Особенность такого изображения, расположенного на стене между видимым и умопостигаемым мирами, заключается в том, что оно не отсылает ни к чему конкретному, — это икона, не имеющая локализуемого означаемого. В чем-то она похожа на леви-строссовские ману, вакан, оренда — то есть «парящие означающие», не имеющие ясного смысла и способные «опуститься» на любое недетерминированное означаемое. Леви-Стросс называл их «символами в чистом состоянии», способными принять на себя любое «символическое содержание»: «В системе символов, составляющих любую космологию, должно быть нулевое символическое значение, то есть знак обозначающий необходимость в дополнительном символическом содержании, [надстроенном] над и поверх того, которое уже содержится в означаемом, и которое может иметь совершенно любое значение...» Когда Максим Исповедник пишет о том, что «весь умопостигаемый мир представляется таинственно отпечатленным во всем чувственном мире посредством символических образов» он указывает именно на такую неопределимую космогонию, отражение мира в мире, «колеса в колесе», как он выражается. Такого рода символы в принципе не поддаются интерпретации. Можно сказать, что и брускинский «Лексикон» отсылает ко всей совокупности советского мира.

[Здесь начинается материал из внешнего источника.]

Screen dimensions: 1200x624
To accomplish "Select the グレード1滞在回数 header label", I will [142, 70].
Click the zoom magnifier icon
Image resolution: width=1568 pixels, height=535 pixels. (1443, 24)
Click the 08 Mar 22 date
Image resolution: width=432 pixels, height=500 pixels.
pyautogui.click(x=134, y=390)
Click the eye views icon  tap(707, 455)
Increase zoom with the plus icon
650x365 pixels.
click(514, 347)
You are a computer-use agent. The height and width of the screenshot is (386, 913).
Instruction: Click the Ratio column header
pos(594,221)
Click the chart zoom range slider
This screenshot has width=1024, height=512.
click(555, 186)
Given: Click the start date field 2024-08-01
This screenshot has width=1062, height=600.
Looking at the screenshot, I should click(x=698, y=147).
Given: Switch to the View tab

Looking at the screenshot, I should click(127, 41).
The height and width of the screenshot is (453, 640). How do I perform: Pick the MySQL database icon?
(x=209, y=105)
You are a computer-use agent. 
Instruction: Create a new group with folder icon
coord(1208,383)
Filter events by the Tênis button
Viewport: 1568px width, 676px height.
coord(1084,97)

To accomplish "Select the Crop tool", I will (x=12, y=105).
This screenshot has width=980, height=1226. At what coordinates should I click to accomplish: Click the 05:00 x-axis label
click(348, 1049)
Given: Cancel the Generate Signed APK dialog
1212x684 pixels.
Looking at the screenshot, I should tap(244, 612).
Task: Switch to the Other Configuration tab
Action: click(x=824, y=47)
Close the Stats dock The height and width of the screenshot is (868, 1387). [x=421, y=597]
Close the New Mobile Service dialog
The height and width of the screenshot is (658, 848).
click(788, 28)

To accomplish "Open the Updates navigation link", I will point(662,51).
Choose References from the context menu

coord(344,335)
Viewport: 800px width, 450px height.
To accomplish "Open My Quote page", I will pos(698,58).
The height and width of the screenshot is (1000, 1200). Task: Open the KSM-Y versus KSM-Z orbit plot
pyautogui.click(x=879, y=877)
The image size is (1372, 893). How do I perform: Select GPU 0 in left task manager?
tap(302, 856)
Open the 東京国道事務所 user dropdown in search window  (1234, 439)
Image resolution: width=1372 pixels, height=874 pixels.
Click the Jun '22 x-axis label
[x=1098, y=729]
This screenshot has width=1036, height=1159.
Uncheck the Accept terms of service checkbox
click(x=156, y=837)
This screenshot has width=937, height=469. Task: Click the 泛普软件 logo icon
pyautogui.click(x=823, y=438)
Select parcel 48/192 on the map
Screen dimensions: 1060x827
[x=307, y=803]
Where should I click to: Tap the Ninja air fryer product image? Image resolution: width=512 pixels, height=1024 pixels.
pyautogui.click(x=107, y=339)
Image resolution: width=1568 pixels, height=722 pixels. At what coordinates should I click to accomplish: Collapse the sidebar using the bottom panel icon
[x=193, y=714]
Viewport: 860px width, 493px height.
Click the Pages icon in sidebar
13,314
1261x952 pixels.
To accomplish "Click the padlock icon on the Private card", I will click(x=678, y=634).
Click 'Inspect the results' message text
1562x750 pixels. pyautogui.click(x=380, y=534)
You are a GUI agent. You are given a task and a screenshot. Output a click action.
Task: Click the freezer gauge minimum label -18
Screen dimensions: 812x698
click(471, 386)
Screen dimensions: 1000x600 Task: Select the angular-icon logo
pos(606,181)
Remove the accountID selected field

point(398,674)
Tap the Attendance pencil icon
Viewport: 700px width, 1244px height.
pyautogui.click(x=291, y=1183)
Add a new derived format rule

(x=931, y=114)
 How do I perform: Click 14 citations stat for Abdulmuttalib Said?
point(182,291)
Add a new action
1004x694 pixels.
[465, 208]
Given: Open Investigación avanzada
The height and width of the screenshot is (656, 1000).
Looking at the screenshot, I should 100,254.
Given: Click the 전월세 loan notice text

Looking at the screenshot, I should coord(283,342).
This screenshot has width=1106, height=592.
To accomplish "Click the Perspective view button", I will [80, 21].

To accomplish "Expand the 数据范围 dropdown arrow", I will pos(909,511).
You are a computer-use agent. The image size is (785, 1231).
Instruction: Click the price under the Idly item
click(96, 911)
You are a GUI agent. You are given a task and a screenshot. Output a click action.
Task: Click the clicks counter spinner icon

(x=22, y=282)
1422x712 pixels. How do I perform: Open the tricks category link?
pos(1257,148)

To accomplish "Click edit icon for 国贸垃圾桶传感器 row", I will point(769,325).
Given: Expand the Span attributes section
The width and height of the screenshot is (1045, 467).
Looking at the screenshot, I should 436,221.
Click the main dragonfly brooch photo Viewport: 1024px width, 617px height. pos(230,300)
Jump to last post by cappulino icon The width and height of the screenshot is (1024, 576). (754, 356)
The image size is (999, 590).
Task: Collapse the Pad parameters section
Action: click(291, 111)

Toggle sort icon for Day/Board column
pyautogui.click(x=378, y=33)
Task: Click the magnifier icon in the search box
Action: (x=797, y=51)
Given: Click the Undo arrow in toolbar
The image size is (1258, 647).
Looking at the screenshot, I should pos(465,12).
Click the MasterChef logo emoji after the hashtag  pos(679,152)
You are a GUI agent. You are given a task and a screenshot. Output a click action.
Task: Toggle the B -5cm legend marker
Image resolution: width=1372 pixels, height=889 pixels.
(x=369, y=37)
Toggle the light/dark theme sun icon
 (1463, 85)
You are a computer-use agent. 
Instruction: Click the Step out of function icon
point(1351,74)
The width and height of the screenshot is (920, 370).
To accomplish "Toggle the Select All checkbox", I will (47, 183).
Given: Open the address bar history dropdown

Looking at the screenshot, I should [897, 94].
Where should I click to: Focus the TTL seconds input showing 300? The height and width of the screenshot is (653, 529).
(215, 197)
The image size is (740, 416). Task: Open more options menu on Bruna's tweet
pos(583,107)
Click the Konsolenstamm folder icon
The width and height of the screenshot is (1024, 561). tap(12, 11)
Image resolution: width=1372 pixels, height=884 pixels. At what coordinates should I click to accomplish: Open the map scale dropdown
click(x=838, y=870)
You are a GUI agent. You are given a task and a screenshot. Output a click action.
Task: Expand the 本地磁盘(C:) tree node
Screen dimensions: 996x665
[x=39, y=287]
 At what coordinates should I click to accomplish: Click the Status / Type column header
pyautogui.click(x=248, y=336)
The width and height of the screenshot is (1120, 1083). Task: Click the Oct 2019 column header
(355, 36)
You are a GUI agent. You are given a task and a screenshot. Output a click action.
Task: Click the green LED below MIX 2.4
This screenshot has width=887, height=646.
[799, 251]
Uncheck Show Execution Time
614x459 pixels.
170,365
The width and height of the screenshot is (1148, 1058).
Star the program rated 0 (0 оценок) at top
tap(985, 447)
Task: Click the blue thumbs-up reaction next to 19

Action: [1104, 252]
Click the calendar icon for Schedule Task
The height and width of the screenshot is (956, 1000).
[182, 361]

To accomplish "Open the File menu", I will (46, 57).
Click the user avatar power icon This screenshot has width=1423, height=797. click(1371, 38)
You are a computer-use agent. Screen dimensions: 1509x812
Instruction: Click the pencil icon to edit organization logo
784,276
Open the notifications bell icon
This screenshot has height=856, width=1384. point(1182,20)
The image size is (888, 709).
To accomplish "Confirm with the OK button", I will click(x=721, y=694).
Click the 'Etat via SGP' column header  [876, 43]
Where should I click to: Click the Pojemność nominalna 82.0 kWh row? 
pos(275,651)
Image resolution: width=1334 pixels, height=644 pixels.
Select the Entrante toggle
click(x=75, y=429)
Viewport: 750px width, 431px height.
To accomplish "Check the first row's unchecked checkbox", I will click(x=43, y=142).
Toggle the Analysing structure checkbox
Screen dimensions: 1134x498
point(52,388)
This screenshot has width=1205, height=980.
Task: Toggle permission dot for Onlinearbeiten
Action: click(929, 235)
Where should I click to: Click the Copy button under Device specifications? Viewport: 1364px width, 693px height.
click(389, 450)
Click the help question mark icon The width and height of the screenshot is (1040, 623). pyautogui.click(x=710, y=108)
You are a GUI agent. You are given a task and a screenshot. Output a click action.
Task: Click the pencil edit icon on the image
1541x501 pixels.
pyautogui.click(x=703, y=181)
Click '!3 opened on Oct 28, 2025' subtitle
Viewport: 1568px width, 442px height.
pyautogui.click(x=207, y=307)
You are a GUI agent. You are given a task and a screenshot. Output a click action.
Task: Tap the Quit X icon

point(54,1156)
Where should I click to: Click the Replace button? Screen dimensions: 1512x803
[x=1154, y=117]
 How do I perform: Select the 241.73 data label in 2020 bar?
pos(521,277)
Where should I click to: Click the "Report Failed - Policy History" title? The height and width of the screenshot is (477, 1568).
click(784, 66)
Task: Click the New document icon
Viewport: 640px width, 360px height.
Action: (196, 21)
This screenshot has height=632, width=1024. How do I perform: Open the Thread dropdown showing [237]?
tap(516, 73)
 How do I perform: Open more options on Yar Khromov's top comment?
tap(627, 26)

Показательно, что Флоренский, начинает свои размышления об «Иконостасе» разговором о сновидениях, с которыми иконостас онтологически связан: «Сновидение есть знаменование перехода от одной сферы в другую и символ.— Чего? — Из горнего — символ дольнего, и из дольнего — символ горнего. Теперь понятно, что сновидение способно возникать, когда одновременно даны сознанию оба берега жизни, хотя и с разною степенью ясности». Сновидение точно так же не имеет ясного токования и является лишь «знаменованием перехода», то есть всего лишь манифестацией мембраны, соединяющей идеальное и видимое. Флоренский тут очень близок Максиму Исповеднику. Сновидение, как и иконостас, это просто знак перехода, то есть в сущности знак знаковости.
Гриша Брускин, «Фундаментальный лексикон», фарфор, 1998–1999.
Но есть в работе Флоренского и попытка провести различие между пустой знаковостью и насыщенностью смыслом. Это различие существенно, так как проводит грань между изобразительным текстом, который открывает перспективу интерпретации, и тем, который такой перспективы не открывает. Флоренский пишет о противоположности «видений от скудности и видений от полноты». Это различие концептуализируется Флоренским как различие между ликом и личиной. Лицо, согласно теологу, — это некая видимость, данная нам в реальности. Тогда, когда в нем проступает божественный прообраз, оно становится ликом. Лик — это видимость, в которой читается платоновская идея: «...по-гречески лик называется идеей — είδος, ιδέα — и <...> в этом именно смысле лика — явленной духовной сущности, созерцаемого вечного смысла, пренебесной красоты некоторой действительности, ее горнего первообраза, луча от источника всех образов,— было использовано слово идея Платоном...»

Личина — противоположность лика — и ни к чему не отсылает. Это знак с пустым, означаемым: «Полную противоположность лику составляет слово личина. Первоначальное значение этого слова есть "маска", "ларва" — larvæ (лат.), — чем отмечается нечто подобное лицу, похожее на лицо, выдающее себя за лицо и принимаемое за таковое, но пустое внутри как в смысле физической вещественности, так и в смысле метафизической субстанциональности. <...> Характерно, что слово "larvæ" получило уже у Римлян значение астрального трупа, "пустого"8 — inanis (лат.), бессубстанциального клише, оставшегося от умершего, то есть темной, безличной вампирической силы, ищущей себе для поддержки и оживления свежей крови и живого лица, которое эта астральная маска могла бы облечь, присосавшись и выдавая это лицо за свою сущность. Замечательно, что в учениях самых различных даже терминологически выражается вполне единообразно основной признак, лжереальность, этих астральных останков: в частности, в каббале они называются "клипот", "шелуха", а в теософии — "скорлупами"».

Фигуры брускинского «Лексикона» идеально подходят под описание личин, ларв, шелухи и скорлуп. Это означающие, не имеющие подлинной символической силы, это девушки с веслом, которые, хотя и разбросаны по советским паркам, но в сущности ничего не значат. Флоренский, мне кажется, прав, когда связывает вампирический ужас этих ларв с «видениями от скудности». Вселяемый ими ужас отчасти связан с тем, что они не имеют смысла. Это ужас интерпретационного тупика.